* **ACTIVITY**
Turn the lines from the one containing "coordinates (74, 993)." through the one containing "toolbar-users: Kullanıcılar is" into a Markdown table with the columns Row and Line. Number each line and skip any blank ones.
(DATA TO USE Opens)
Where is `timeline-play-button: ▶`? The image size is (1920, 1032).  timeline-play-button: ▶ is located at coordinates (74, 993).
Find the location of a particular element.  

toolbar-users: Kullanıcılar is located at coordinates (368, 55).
(DATA TO USE Closes)
(DATA TO USE Opens)
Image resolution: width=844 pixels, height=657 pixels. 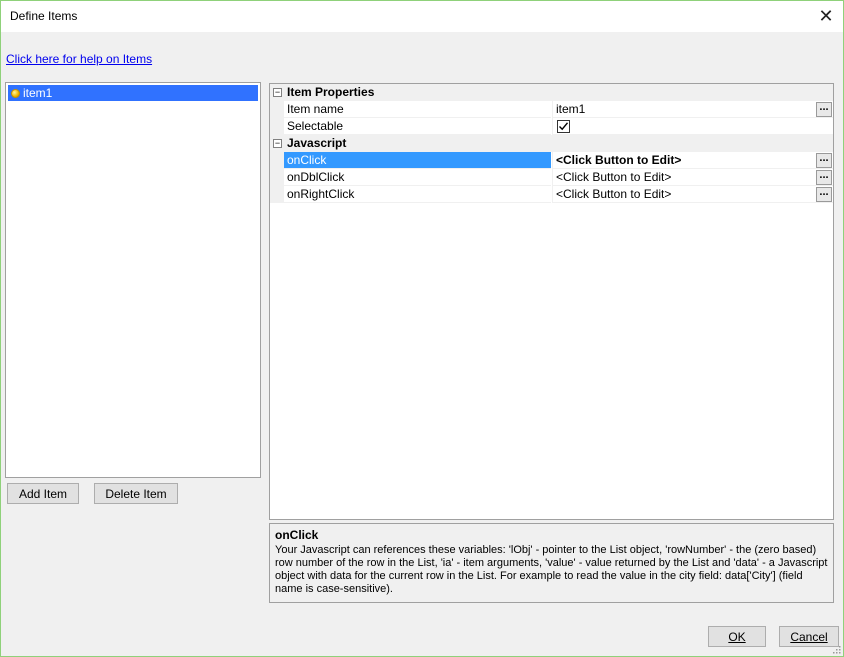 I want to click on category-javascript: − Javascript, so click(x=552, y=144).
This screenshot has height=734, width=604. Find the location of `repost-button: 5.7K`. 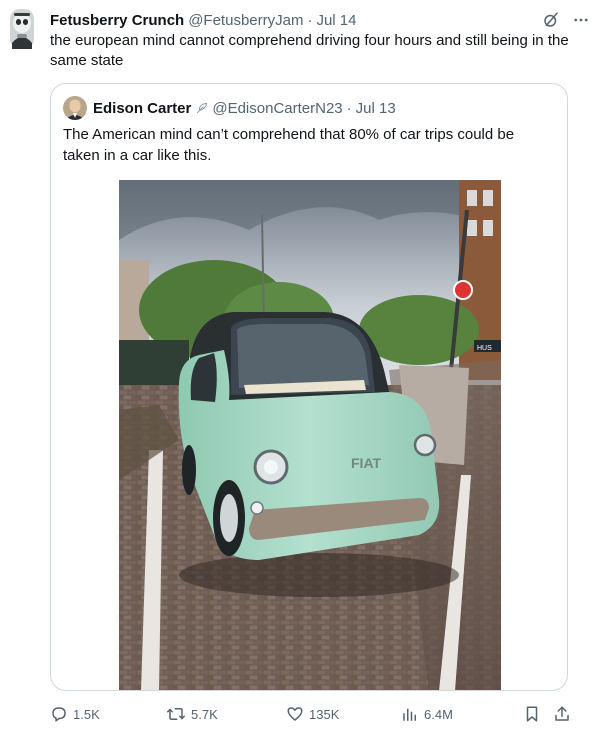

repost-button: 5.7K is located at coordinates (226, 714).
(DATA TO USE Closes)
(DATA TO USE Opens)
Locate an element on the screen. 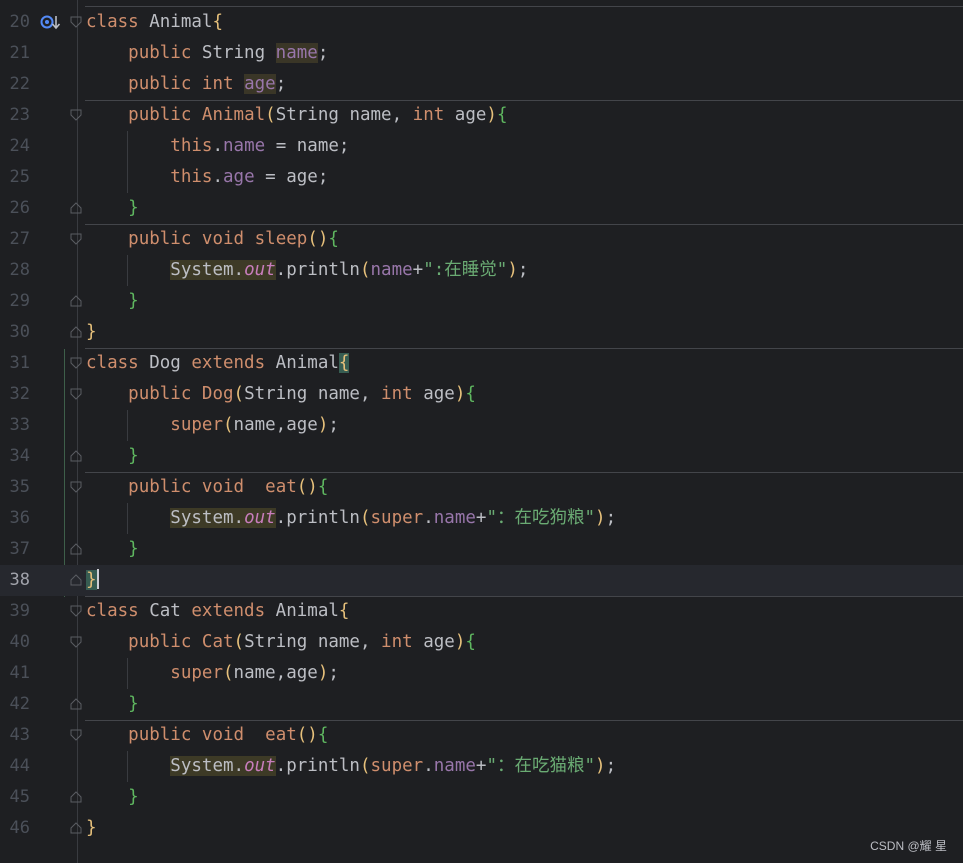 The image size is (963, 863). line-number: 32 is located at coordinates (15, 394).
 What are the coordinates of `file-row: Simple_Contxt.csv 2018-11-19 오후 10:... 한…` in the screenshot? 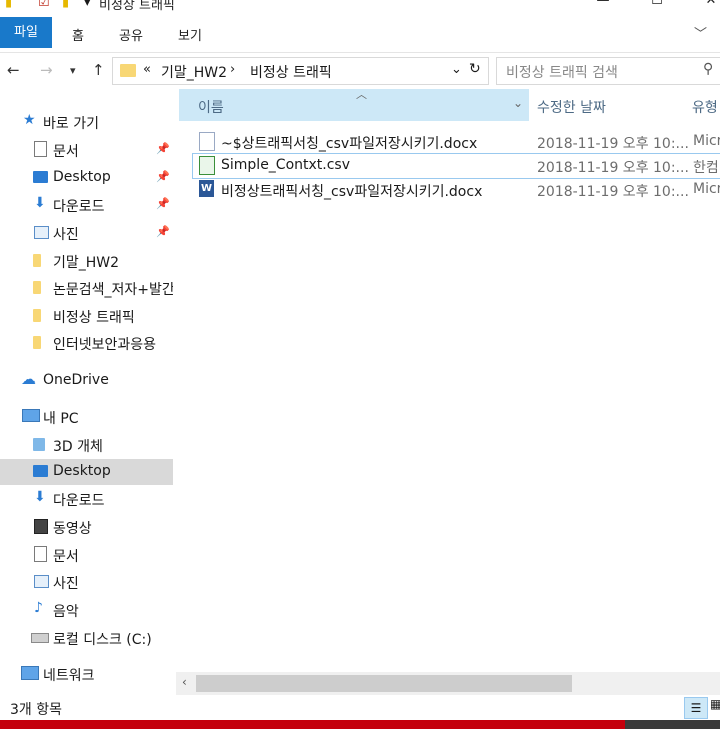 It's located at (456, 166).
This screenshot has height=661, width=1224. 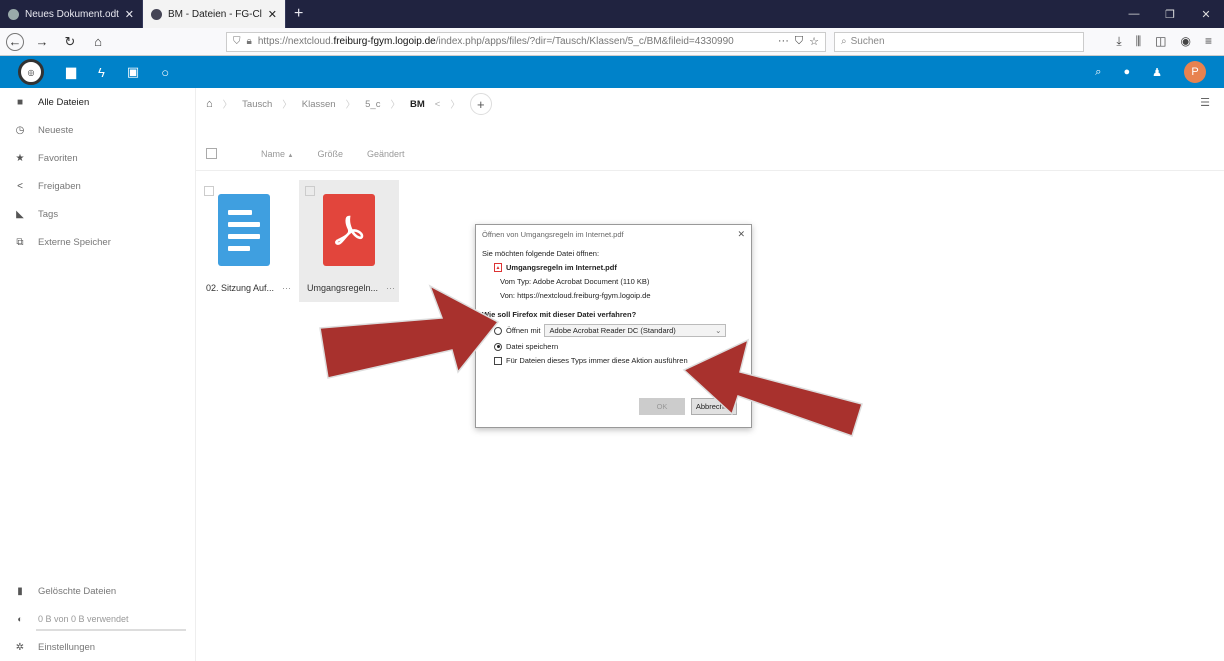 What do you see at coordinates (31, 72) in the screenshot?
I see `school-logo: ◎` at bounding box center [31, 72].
(DATA TO USE Closes)
* **OUTPUT OF THE EXERCISE**
| Row | Line |
|---|---|
| 1 | Where is `timeline-play-button: ▶`? The image size is (1920, 1032).  timeline-play-button: ▶ is located at coordinates (74, 993). |
| 2 | Find the location of a particular element.   |
| 3 | toolbar-users: Kullanıcılar is located at coordinates (368, 55). |